## ARTIKEL
Rasulullah SAW bersabda: "Barangsiapa yang Allah SWT menghendaki kebaikan (Surga) baginya, niscaya ia dibuat pandai dalam ilmu agama." (HR. Al-Bukhari dari Muawiyah)

google search

Jumat, Oktober 31, 2008

PENDIDIKAN UNTUK ANAK


Anak adalah amanah Allah sekaligus anugerah-Nya yang sangat besar bagi suatu keluarga. Anak adalah harta dan perhiasan yang tak ternilai dan tak tergantikan. Kehadirannya menyemarakkan suasana rumah tangga. Riuh rendah canda maupun tangisnya, meski kadang membuat sewot orang tua, akan membuat rindu bila berjauhan dengannya.

Umumnya, setiap orang yang telah menikah sangat mendambakan kehadiran anak sebagai keturunan. Anak adalah buah hati dan bunga keluarga. Mereka juga merupakan generasi penerus cita-cita orang tua. Anak yang shalih selalu menjadi harapan setiap keluarga muslim yang ta’at kepada Allah.

“…. Kemudian tatkala dia merasa berat, keduanya (suami istri) bermohon kepada Allah, Tuhannya, seraya berkata: “Sesungguhnya jika Engkau memberi kami anak yang shalih, tentulah kami termasuk orang-orang yang bersyukur””. (QS 7:189, Al A’raaf).

## CUPLIKAN DATA
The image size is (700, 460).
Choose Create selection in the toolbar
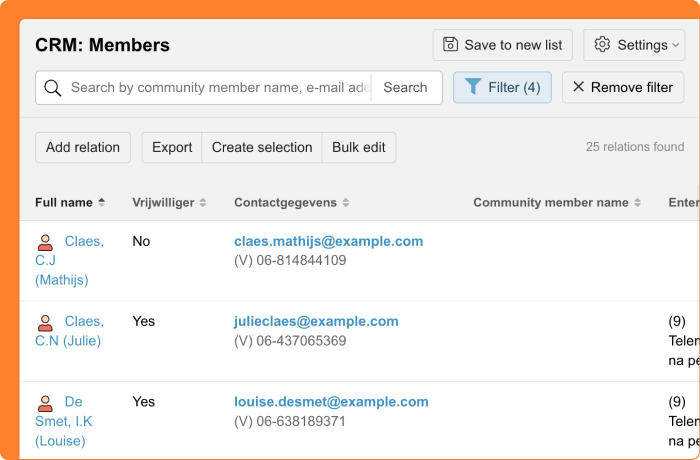(262, 147)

## TUGAS WAJIB
(a) Jawablah pertanyaan berikut berdasarkan artikel tentang pendidikan anak.
(i) Siapa yang meriwayatkan hadis di bagian awal artikel, dan dari siapa hadis itu diriwayatkan?
(ii) Dua kata apa yang digunakan artikel untuk menyebut anak dalam kalimat "Anak adalah buah hati dan bunga keluarga"?
(iii) Dari surah dan ayat mana kutipan Al-Qur'an di bagian akhir artikel diambil?
(b) Tuliskan kembali secara persis seluruh bagian artikel tentang pendidikan anak, mulai dari kata "Jumat, Oktober 31, 2008" terus ke bawah hingga kata "bila berjauhan dengannya.".

## KUNCI JAWABAN
(a)
(i) Al-Bukhari, dari Muawiyah.
(ii) Buah hati dan bunga keluarga.
(iii) QS 7:189, Al A'raaf.

(b)
Jumat, Oktober 31, 2008

PENDIDIKAN UNTUK ANAK


Anak adalah amanah Allah sekaligus anugerah-Nya yang sangat besar bagi suatu keluarga. Anak adalah harta dan perhiasan yang tak ternilai dan tak tergantikan. Kehadirannya menyemarakkan suasana rumah tangga. Riuh rendah canda maupun tangisnya, meski kadang membuat sewot orang tua, akan membuat rindu bila berjauhan dengannya.